=== SUPPLIED TEXT ===
+++
Joint replacement in obese feasible but risky
“Patients should be counseled regarding these risks and encouraged to lose weight or referred to a bariatric specialist preoperatively.”—David J. Polga, MD
“As an orthopaedic surgeon practicing in a state where the obesity rate is 30% of its population, I have seen firsthand the challenges that arise when operating on obese patients,” said George Russell, MD, in a press briefing titled, “Obesity: A Musculoskeletal Nightmare.” Dr. Russell is an orthopaedic trauma surgeon at the University of Mississippi Medical Center. He said that the new findings will prepare obese patients for information on what to expect during the pre-operative and post-operative phases of joint replacement.David J. Polga, MD, and colleagues from the Mayo Clinic in Rochester, Minnesota, studied complications following total hip arthroplasty or total knee arthroplasty in super-obese (BMI>50) patients.1,2 [A typical “super-obese” patient might be a 5'8” subject who weighs 325-350 pounds.] The researchers found that both total hip and total knee replacements are feasible for super-obese patients, but both procedures are associated with “alarmingly” high complication rates
“Patients should be counseled regarding these risks and encouraged to lose weight or referred to a bariatric specialist preoperatively,” Dr. Polga said.
Hip arthroplasty was associated with surgical complications in nearly 40% of cases, medical complications in 17%, 5 deaths, and a minor complication rate of 25.6%. The major complication rate, requiring reoperations, was 12.2%. Similarly, knee arthroplasty in super-obese patients was associated with surgical complications in 40.6%, medical complications in 14.3% (including 2 deaths), minor complications in 22.6%, and major complications in 14.3% of cases.
Cale Jacobs, PhD, and Christian P. Christensen, MD, from the Lexington Clinic in Lexington, Kentucky, found that morbidly obese patients (BMI >40) had pain relief and posterative satisfaction rates equal to those in non-obese subjects after total knee replacement.3
“Despite having significantly decreased range of motion and function scores, morbidly obese TKA patients did not differ in satisfaction with their surgery when compared to their non-obese counterparts,” Drs. Jacobs and Christensen reported.
+++
=== RECORD SET ===
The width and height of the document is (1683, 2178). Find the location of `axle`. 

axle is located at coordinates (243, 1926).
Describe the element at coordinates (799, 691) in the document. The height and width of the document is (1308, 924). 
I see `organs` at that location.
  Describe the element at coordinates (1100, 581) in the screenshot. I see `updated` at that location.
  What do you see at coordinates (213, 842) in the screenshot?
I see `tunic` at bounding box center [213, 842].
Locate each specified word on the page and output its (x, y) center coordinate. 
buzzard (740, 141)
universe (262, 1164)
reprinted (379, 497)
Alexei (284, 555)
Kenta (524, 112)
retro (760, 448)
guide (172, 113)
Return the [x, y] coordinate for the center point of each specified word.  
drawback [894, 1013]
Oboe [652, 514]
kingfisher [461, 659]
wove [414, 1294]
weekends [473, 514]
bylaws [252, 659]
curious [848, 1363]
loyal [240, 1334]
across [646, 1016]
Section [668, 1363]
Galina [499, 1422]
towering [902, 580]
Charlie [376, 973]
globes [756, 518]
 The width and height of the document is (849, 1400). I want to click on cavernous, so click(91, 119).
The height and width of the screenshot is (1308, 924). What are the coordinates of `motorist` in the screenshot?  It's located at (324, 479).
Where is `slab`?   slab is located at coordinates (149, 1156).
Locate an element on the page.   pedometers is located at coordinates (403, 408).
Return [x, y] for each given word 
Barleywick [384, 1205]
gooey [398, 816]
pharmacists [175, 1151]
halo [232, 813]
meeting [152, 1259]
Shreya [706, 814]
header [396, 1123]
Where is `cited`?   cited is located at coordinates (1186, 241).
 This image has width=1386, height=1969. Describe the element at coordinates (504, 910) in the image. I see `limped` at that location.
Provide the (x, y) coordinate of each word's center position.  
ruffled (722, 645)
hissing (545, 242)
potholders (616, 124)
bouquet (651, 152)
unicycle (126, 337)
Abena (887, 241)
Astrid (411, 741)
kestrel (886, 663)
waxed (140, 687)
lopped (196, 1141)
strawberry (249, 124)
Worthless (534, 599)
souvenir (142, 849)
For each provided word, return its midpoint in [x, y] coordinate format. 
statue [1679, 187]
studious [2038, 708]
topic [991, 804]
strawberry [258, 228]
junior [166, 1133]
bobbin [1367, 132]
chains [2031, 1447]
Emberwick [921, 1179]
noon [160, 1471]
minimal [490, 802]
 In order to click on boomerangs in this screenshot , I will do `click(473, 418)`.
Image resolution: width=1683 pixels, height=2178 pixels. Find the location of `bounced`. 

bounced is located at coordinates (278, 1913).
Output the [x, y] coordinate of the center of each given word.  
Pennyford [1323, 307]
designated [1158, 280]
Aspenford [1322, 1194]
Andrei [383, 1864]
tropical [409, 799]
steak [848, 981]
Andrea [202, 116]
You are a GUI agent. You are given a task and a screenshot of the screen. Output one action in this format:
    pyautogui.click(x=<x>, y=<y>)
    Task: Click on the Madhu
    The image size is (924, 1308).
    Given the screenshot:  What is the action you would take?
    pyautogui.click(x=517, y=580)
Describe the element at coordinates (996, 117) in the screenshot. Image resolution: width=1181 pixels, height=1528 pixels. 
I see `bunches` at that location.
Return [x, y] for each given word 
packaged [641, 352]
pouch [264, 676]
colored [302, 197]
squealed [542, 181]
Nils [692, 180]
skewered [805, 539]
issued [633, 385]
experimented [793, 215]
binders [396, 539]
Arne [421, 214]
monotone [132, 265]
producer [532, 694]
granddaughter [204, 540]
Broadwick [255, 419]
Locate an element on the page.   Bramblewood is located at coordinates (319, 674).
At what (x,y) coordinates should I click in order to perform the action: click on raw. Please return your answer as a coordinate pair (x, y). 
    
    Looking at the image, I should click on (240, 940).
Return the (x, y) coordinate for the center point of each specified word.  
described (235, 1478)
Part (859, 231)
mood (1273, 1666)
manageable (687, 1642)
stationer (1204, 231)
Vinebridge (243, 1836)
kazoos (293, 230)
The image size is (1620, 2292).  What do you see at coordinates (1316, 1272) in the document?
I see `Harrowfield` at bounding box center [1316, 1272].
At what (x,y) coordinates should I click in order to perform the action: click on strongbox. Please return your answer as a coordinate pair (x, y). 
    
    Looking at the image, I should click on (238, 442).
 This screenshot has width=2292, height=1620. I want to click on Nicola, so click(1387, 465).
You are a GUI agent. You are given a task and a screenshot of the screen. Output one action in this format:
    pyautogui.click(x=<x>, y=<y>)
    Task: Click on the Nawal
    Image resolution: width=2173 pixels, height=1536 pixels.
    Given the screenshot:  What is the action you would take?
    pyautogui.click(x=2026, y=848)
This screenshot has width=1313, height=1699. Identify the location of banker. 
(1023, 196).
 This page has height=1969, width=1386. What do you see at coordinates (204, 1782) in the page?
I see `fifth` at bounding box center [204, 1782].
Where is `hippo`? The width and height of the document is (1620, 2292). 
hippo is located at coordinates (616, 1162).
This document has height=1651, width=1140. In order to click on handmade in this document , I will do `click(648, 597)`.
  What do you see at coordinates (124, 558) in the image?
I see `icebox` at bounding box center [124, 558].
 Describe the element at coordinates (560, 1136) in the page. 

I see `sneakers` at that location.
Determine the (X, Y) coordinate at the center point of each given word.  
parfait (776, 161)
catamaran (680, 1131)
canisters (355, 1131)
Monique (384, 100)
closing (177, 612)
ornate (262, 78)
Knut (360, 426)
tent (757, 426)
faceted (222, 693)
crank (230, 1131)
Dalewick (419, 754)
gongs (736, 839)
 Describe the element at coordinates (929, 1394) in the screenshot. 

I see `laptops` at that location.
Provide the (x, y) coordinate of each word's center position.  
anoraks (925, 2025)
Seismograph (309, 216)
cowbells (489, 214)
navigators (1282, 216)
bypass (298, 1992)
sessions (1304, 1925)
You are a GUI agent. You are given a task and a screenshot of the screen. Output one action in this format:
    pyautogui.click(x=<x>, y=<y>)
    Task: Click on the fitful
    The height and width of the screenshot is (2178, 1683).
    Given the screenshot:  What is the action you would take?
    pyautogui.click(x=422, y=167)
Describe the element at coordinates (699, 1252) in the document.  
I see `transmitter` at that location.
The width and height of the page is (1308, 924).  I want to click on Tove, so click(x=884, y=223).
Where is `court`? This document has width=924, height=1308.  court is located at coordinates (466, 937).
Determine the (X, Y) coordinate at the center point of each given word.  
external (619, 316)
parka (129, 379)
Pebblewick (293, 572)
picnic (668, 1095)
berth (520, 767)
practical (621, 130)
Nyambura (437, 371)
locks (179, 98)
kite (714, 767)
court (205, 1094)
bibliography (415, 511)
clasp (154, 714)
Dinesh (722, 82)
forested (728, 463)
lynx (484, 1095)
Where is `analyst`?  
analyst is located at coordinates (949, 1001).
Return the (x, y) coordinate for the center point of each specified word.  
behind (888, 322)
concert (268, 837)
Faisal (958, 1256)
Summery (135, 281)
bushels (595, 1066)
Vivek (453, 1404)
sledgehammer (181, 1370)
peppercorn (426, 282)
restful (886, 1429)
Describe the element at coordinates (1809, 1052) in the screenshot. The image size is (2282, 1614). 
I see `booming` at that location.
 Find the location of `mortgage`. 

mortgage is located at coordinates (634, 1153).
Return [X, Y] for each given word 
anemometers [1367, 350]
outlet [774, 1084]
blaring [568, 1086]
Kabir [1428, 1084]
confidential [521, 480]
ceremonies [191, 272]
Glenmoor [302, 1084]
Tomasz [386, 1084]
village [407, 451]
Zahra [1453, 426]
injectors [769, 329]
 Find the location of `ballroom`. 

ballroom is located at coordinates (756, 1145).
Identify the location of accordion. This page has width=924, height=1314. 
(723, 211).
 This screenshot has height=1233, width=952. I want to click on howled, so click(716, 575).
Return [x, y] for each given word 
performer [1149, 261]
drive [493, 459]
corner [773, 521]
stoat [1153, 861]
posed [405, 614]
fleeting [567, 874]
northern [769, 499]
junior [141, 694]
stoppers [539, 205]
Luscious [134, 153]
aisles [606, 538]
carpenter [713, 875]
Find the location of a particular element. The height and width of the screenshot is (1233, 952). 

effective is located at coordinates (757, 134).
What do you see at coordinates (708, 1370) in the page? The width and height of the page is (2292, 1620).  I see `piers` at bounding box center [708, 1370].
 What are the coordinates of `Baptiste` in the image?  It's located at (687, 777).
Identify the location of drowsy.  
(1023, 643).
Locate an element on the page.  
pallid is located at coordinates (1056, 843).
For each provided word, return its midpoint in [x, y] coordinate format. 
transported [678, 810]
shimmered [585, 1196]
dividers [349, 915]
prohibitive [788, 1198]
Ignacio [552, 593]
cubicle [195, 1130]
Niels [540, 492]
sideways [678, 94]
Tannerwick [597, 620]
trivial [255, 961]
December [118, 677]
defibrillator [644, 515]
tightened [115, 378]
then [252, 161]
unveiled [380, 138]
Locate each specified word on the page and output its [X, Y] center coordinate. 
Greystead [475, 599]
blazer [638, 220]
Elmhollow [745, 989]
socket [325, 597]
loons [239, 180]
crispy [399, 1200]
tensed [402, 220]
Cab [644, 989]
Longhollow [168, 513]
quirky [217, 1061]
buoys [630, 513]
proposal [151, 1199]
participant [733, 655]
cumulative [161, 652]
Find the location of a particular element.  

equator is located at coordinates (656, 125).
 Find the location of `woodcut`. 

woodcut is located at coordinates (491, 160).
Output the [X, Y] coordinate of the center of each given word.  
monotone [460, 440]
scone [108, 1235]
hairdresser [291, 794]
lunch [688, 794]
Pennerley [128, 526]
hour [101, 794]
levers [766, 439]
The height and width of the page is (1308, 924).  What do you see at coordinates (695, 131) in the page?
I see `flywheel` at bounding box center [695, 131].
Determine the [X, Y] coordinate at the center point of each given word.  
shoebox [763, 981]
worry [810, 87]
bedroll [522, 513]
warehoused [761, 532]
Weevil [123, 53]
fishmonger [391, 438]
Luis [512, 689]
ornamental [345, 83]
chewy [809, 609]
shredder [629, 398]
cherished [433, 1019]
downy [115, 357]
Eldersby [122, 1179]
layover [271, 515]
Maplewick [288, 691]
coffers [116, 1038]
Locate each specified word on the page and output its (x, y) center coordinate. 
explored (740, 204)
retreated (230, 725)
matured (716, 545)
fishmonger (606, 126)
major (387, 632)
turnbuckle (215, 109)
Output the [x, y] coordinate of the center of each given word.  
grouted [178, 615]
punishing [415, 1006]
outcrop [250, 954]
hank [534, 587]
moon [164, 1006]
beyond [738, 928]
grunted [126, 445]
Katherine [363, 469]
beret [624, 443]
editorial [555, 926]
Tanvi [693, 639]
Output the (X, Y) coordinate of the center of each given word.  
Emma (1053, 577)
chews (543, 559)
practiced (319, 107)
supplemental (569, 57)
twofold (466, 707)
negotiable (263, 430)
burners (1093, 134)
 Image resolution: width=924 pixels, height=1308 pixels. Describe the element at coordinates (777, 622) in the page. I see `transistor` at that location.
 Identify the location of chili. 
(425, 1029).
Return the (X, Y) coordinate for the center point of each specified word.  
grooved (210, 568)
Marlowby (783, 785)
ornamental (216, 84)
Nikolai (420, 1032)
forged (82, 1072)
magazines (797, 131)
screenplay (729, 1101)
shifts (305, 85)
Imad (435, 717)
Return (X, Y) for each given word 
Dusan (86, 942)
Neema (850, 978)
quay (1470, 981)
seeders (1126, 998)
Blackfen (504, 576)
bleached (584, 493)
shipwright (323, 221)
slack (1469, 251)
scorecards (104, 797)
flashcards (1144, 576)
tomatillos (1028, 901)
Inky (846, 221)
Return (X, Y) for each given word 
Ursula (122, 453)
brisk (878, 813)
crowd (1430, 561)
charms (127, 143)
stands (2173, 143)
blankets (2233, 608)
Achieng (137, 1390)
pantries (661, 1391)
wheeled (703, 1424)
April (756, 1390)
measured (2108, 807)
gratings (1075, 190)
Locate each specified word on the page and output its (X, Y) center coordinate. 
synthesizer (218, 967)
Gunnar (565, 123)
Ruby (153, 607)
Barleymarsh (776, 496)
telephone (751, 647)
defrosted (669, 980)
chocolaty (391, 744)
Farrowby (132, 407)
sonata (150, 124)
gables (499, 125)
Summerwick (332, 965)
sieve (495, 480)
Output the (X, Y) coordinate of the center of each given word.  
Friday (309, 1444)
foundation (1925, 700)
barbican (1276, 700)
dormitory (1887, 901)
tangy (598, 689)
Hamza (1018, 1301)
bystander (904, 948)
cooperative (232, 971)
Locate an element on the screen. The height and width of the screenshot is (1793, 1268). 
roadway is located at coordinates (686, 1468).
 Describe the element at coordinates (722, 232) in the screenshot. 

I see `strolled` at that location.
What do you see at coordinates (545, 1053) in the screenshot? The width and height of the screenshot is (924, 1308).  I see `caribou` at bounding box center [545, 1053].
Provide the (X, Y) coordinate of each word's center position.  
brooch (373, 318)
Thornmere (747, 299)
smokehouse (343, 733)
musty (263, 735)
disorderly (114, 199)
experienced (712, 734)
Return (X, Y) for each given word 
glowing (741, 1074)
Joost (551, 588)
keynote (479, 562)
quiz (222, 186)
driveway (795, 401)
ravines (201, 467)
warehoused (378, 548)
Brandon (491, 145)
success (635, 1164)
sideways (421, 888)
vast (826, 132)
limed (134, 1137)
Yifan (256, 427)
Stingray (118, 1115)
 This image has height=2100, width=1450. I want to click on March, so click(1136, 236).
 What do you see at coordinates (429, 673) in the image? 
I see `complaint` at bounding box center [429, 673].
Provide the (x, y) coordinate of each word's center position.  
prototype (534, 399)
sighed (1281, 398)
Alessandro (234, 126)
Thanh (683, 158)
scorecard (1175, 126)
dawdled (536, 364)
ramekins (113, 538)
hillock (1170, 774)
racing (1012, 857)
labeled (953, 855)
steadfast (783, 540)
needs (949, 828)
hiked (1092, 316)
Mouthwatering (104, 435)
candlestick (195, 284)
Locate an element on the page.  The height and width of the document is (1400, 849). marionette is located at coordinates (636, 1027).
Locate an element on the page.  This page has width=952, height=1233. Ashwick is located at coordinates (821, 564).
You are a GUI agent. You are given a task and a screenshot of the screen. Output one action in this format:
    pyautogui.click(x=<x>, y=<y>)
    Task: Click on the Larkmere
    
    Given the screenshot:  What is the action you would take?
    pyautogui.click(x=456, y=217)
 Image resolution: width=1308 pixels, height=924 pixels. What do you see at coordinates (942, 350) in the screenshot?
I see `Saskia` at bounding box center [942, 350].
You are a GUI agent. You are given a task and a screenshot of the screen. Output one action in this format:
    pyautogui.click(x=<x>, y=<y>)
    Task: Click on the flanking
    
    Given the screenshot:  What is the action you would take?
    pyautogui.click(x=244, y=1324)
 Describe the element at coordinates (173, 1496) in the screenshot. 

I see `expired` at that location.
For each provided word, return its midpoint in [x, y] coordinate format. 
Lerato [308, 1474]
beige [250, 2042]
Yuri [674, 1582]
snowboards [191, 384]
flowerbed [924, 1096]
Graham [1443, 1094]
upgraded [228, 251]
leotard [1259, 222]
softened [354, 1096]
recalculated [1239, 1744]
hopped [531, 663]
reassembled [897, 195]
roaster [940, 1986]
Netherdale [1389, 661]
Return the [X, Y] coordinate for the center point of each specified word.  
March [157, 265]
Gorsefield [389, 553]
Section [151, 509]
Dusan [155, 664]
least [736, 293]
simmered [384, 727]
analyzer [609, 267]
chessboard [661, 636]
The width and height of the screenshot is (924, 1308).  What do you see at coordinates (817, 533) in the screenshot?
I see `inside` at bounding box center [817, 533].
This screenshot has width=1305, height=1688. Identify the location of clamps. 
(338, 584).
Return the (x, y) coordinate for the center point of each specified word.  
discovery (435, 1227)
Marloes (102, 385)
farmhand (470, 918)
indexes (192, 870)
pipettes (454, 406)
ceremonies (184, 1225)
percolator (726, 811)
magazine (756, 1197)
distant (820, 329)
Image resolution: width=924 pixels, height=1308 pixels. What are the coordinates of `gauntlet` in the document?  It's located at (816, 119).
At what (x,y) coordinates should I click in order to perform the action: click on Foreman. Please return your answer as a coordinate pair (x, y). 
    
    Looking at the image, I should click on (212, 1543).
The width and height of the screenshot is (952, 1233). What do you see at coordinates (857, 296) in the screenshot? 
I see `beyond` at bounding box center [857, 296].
+++
=== ASSIGNMENT ===
In the article on joint replacement in obese patients, what BMI threshold defined the super-obese patients studied at the Mayo Clinic?

=== ANSWER TO THIS PROBLEM ===
A BMI greater than 50.